遠い太鼓

早起きをして新宿へ向かいます。両替1ユーロ140円、ヒ〜!私も1万円をおこづかいとして両替しようとしたところ、財布にお金がありません。わ、家に忘れて来た!取りに戻ろうかと左腕をめくると腕時計がありません。わ、忘れて来た!ピアスもネックレスも腕輪も何も身につけていない、あたし。昨日の夜、明け方の3時まで準備していたのに何をやってたんだろう。落ち込んだ顔をしてTPにお金を借りて、普段時計を持っていないTPに腕時計を買わせていざ成田へ。チェックインのカウンターで係の人が「お荷物おあずかり…」と私たちの背中のリュックを見て、お荷物はそれだけ、ですか?…すでにお預けになったとかではなく?国内便の乗り継ぎとかでもなく?本当にそれだけですか、と何度も尋ねられたので吹き出して笑います。貧乏旅行なのでスーツケースは持っていないだけのこと、そこまで驚いてもらえるともう元を取ったように元氣が出ます。


遠い太鼓 (講談社文庫)

遠い太鼓 (講談社文庫)

遠い太鼓。ギリシャとイタリアの滞在記と知って近々読みたいと思っていた文庫が、空港の本屋にありました。喜んで買います。

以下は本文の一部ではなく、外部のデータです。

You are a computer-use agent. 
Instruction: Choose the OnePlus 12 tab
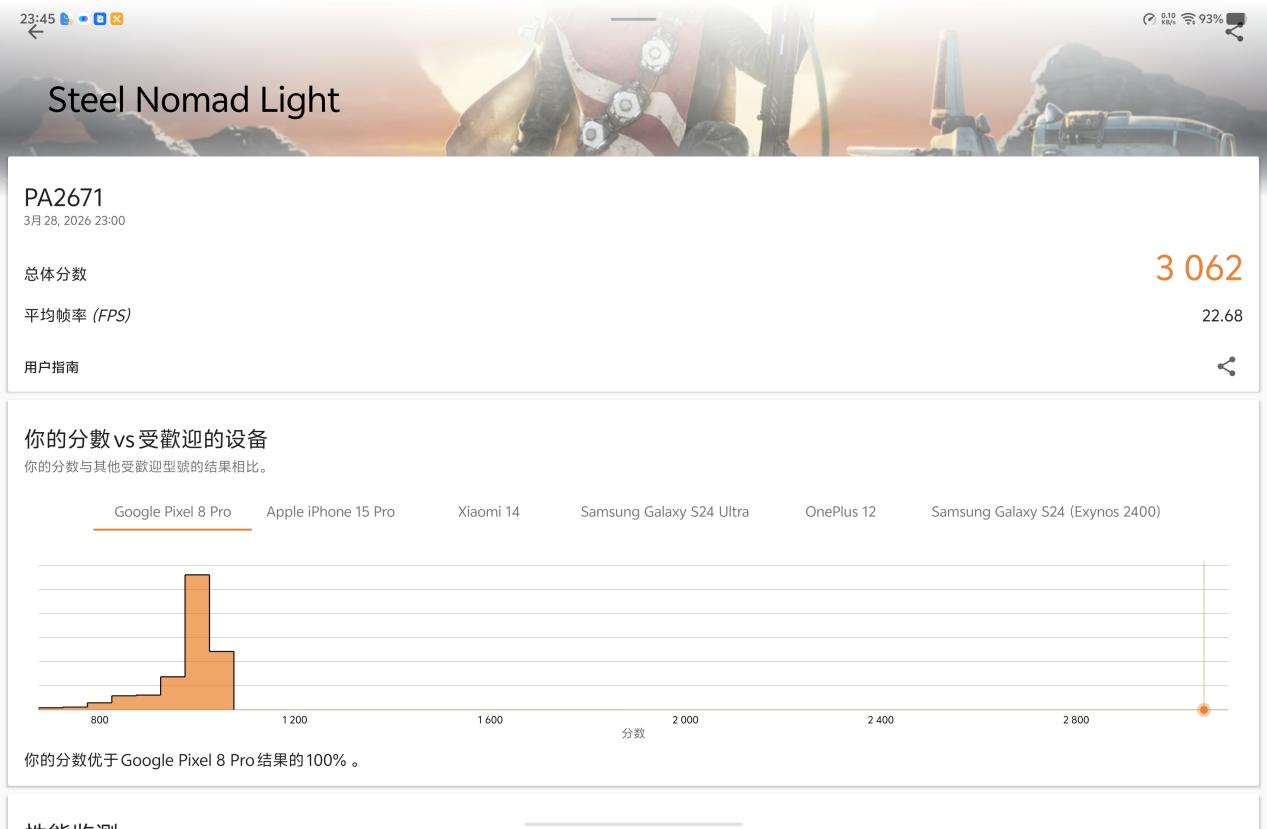(840, 512)
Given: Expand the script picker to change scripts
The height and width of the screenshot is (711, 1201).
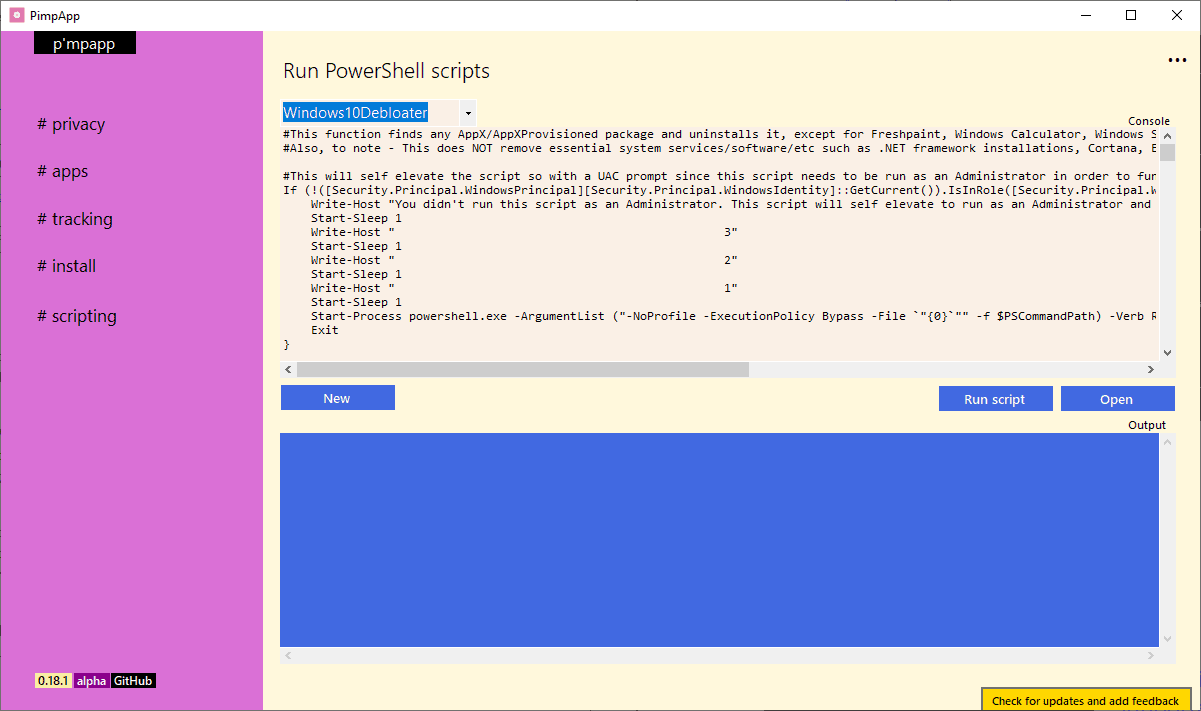Looking at the screenshot, I should [467, 113].

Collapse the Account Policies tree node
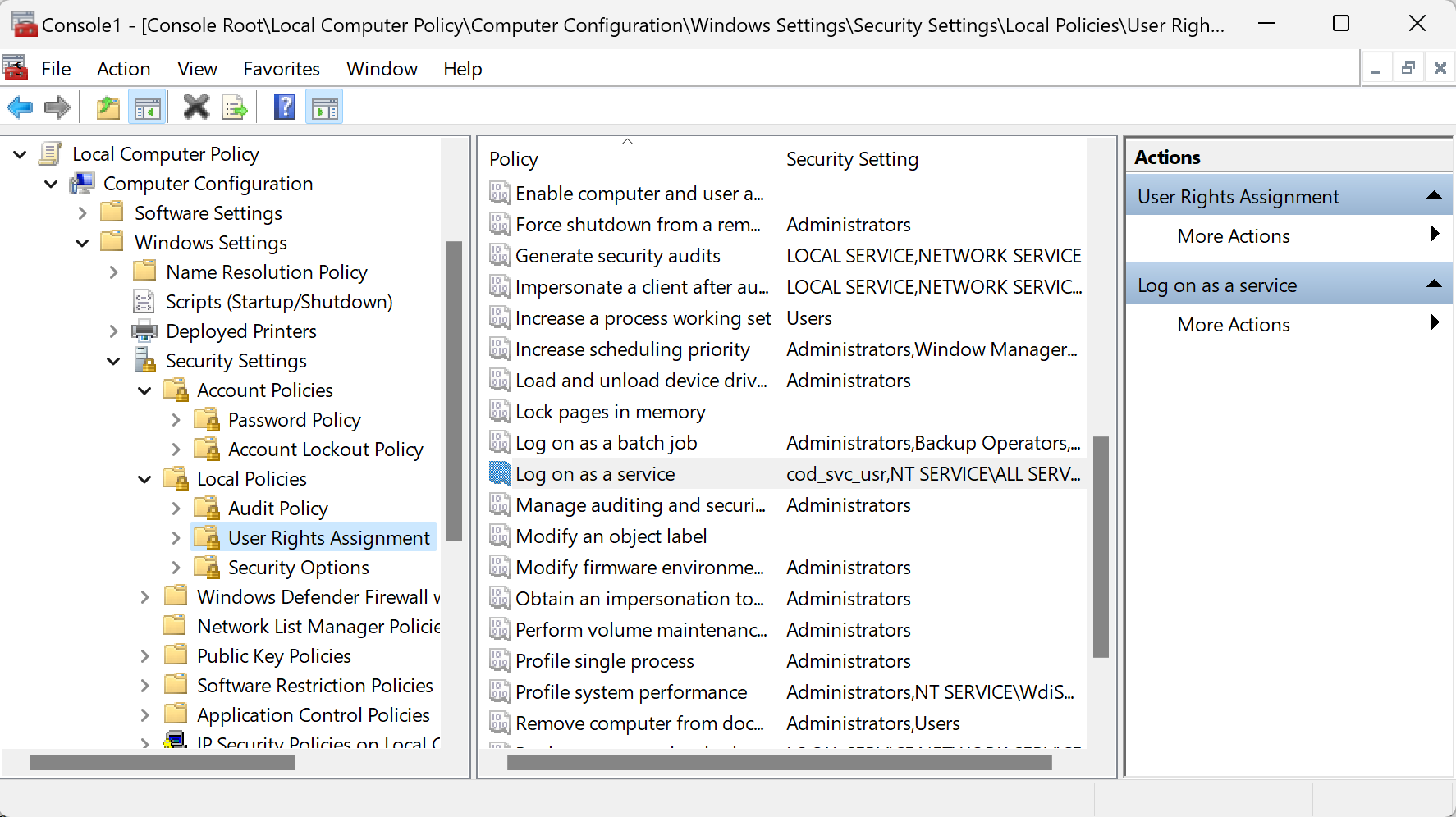(144, 390)
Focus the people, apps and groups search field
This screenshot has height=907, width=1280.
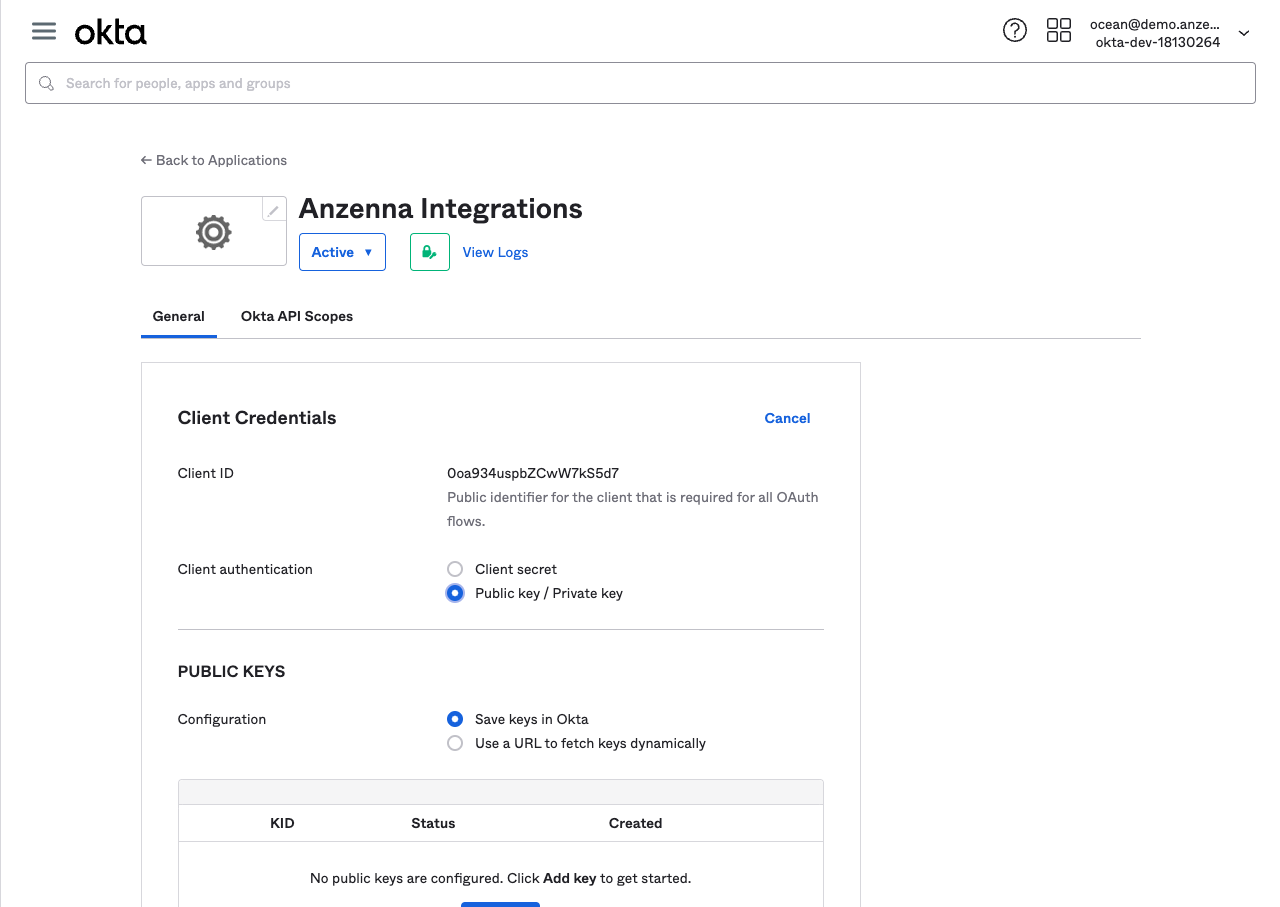[x=640, y=84]
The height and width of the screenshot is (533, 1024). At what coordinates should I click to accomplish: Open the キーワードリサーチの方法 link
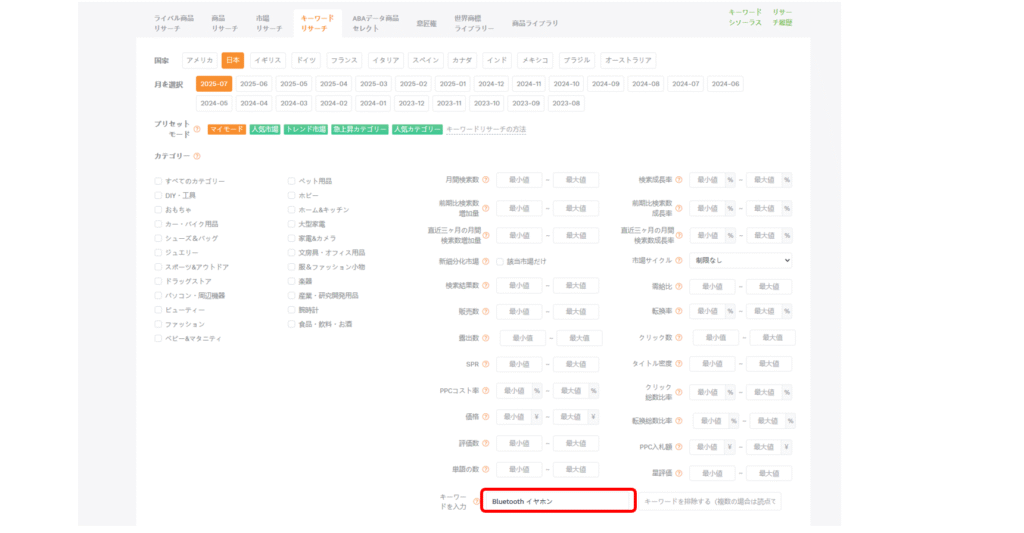tap(486, 129)
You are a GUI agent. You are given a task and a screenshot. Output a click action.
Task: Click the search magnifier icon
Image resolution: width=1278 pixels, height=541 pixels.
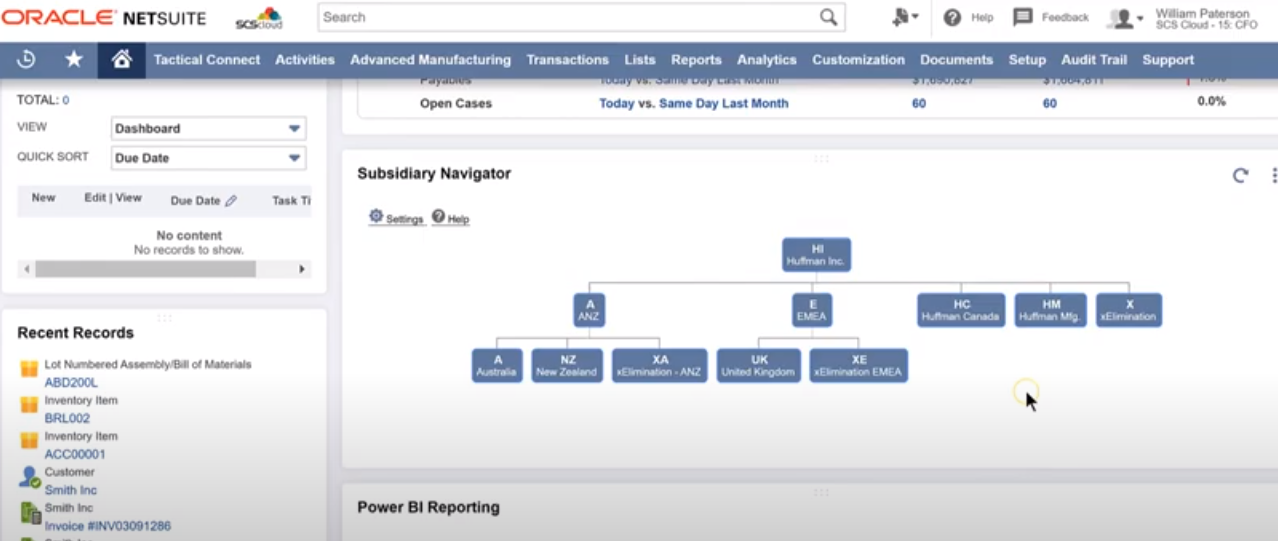pos(828,17)
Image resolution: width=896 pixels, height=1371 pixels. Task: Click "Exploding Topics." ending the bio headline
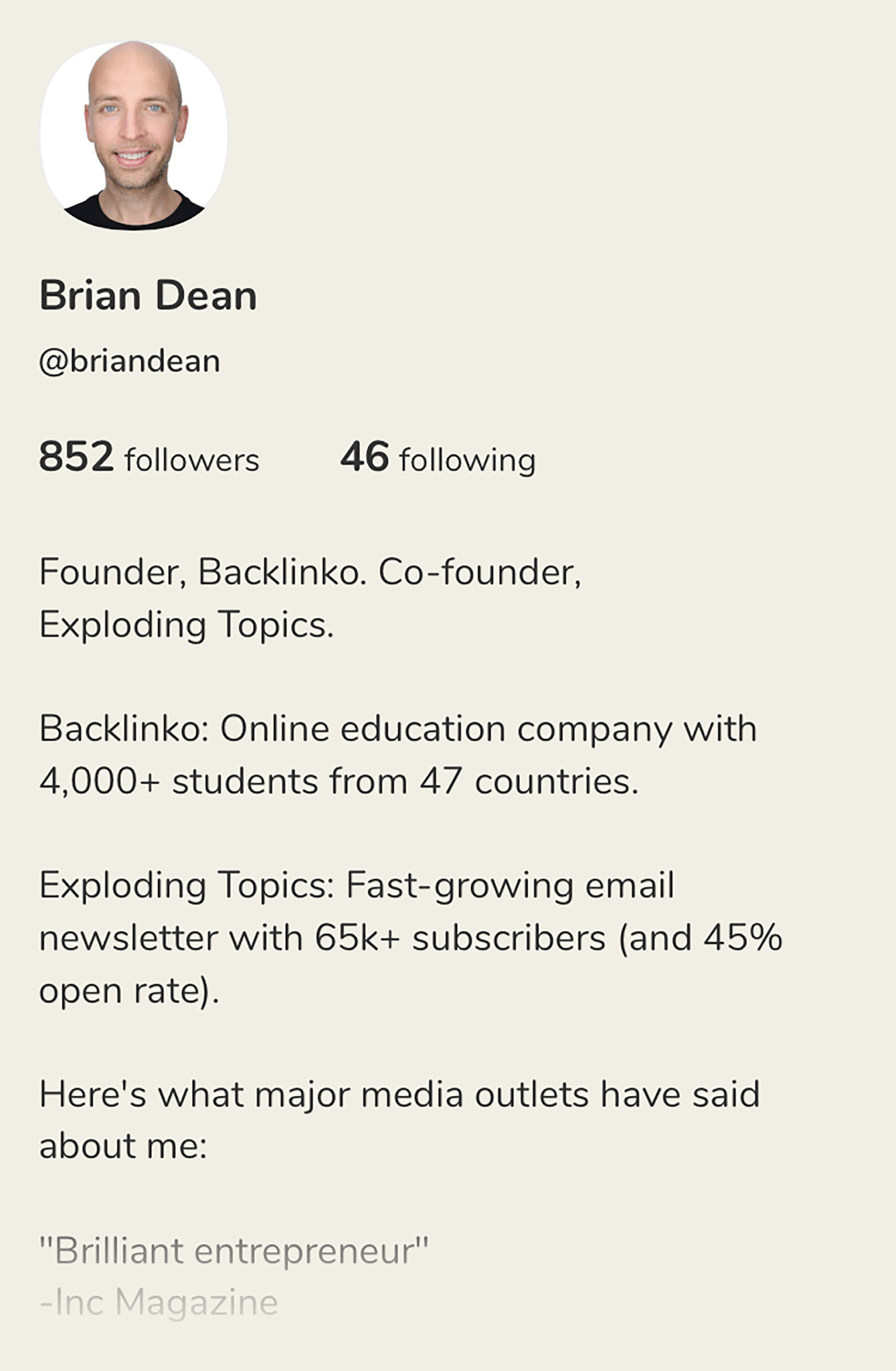186,625
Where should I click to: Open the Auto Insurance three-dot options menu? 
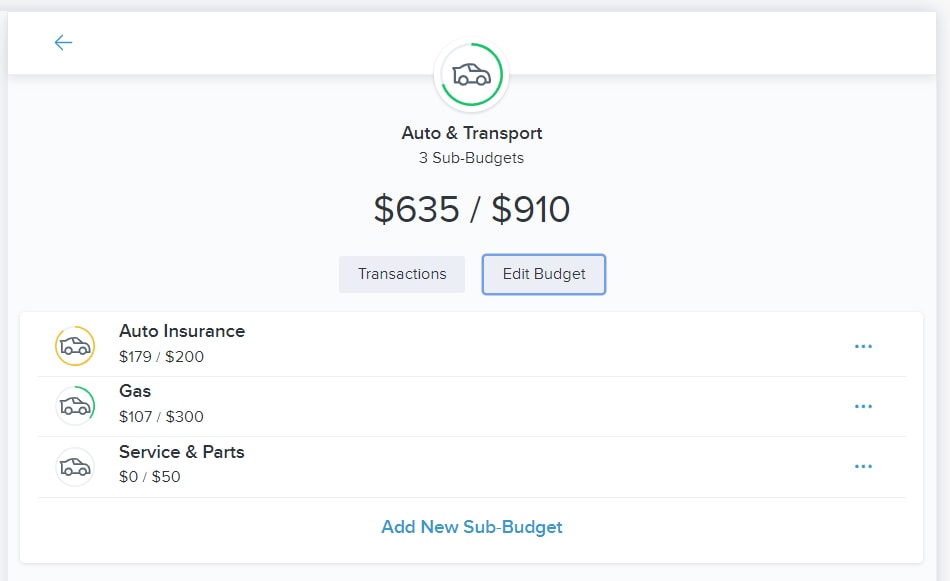tap(863, 347)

食べて寝てトイレ行って、寝て食べて寝てトイレ行って食べて寝る。もう永遠に地上へはたどり着かないかと思った頃ようやくイタリアの空港に到着しました。そこからシチリア行きの国内便はわずか1時間。夜中になっています。中心地までの空港バス6.1ユーロ。地元の人や出張の人たちが次々と降りて行きます。街灯が薄暗い街。通り道のヨット置き場では老若男女が何十人もたむろしています。ただ立ってお喋りしているだけ。小さな街をいくつか通って中央駅に着くと、一軒の店も空いておらず、タクシーが数台行き交っている、真っ暗闇から黒人の人が出て来てそのまま通り過ぎるだけ。地図を見て珍しくネット予約した宿のピンポンを押すと、ガチャッと門扉が解錠される音だけが響きます。古くて重たい木の扉を押すと、石畳が波打った広い中庭、何台も停まっている小さなイタリア車、その奥に舞踏会のようなしつらいの階段、たわんだ木を踏みしめてマリーアントワネットの氣分で上がります。入り口の重たいドアを開けると受付の女性はテレビを見ていました。ホテルオリエンターレ43ユーロ。100を出すと小銭はない?とのこと。両替したてでコインは持っていないと言うと、おつりは20セントがたくさん戻って来ました。このあたりで水か何か買えるところはないかと尋ねると、ないない、水ならナチュラルとミネラルどっちがいい?ナチュラルでいいよね?とのこと。ナチュラルでいいと答えると水道水をペットボトルに入れて冷やしたものをくれました。部屋は古いけれど清潔、共同のシャワーを浴びて窓の外を眺めます。今回の旅行を計画してくれたTPは、死んでるのかな?と思うような顔で倒れ込むように眠ってしまいました。店が一軒も空いていないから、歩く人は少ないしお酒も飲んでいない。ただ若者が行き交うだけ。長袖シャツでちょうど良い氣温、ヒンヤリと静かに、車の音だけが響いていました。ビールなしで眠るのは何年振りだろ?